The wiggles serve as evidence that portions of the disk can become unstable and collapse—similar, though on smaller scales, to how stars are born from the gravitational collapse of cosmic matter clouds. “It's the same basic physics as forming a star, where gravity works to pull things together and there’s a collapsing-together effect,” says Dong.
This top-down formation pathway would generally produce large, gassy planets, rather than work as a way for cooking up small, rocky worlds. Such a formation mechanism could help explain “super-Jupiter” exoplanets that in some cases skirt right up to the line between a maximally hefty planet and a minimally massive, so-called brown dwarf, or failed star. Yet in the right conditions, Dong says, some researchers have suggested that even worlds as relatively small as Saturn, or perhaps even Neptune—a fifth as massive as Saturn, and 17 times as massive as Earth—could arise via top-down processes.
Making the matter even more fascinatingly complex, the bottom-up and top-down pathways may co-occur within a single emerging solar system, or even operate in tandem for crafting a single world. “The real frontier of our field is figuring out if planets can form not only from bottom-up, but also top-down, and if both processes can happen in some instances,” says Dong.

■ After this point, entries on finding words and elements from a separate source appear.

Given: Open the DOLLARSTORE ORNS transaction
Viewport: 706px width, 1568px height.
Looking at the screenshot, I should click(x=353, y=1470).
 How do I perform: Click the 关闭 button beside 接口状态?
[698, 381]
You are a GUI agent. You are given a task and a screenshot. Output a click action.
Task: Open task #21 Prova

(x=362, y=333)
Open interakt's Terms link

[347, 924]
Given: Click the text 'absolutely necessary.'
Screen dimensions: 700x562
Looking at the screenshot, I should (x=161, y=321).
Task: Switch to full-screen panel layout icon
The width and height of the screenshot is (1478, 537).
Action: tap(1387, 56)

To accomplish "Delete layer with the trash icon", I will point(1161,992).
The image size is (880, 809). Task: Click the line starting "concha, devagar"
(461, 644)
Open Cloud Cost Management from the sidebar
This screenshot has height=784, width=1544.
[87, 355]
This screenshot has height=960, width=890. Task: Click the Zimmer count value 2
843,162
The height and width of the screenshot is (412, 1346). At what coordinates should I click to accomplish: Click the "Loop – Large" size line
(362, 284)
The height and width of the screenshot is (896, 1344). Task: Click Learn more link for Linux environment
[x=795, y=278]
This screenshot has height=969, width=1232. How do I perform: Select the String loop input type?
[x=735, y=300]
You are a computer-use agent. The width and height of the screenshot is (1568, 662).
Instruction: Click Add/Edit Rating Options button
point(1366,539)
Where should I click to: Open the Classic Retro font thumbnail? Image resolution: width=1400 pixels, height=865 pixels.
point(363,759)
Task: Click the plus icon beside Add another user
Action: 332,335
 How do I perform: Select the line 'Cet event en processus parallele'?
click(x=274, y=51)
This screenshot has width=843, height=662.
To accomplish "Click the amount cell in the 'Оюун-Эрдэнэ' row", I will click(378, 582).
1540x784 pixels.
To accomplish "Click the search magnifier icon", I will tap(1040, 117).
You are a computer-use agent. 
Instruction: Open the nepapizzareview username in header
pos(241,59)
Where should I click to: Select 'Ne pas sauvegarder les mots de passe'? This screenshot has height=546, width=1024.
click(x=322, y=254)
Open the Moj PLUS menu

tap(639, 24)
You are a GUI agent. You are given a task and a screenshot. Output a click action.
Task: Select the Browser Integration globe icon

Forging into this frontier has become possible thanks to leaps in instrumentation, with more on the way. For the new study, Dong and colleagues relied on observations from the Atacama Large Millimeter/submillimeter Array (ALMA)—a vast array of 66 radio antennas in the remote Atacama Desert in Chile. ALMA’s exquisite sensitivity allowed the researchers to isolate wiggle signals produced by gas in the protoplanetary disk of a system dubbed AB Aurigae. For the top-down pathway to fundamentally work, researchers have modeled that the disks in question must be particularly massive in comparison to the star they encircle. Furthermore, in order to generate a detectable signal of subtle gas motion, the disk must be a real whopper amongst whoppers. Helpfully, AB Aurigae fit the bill. “You need a superbly sensitive instrument, like ALMA, to observe a massive system with a strong enough signal, and we were fortunate to locate such a system,” says Dong.
Other observatories that will help Dong and his fellow planetary scientists peer more deeply into the workings of world-forming include JWST, NASA’s latest giant space telescope that launched a couple years ago. Looking ahead, the thirty-meter-class ground telescopes, such as the aptly named European Extremely Large Telescope (E-ELT), could also crucially move the field forward. “E-ELT should be able to get really close to detecting solar planet analogs, meaning rocky worlds like those in our Solar System, which we aren’t quite able to do now,” says Dong.
Apropos, it would seem that in the quest to understand the origins of worlds, progress is happening both bit-by-bit, analogously to the bottom-up model, and sometimes all at once, as with the top-down pathway. Dong is eager to continue the quest at KIAA and establish a planetary science community at the institute.
“I’m very excited to have come back to Peking University and KIAA and to be able to pursue my research interests here,” says Dong. “We’re learning so much about the ways that planets form, and that’s helping us understand why we have this place called Earth to call our home.”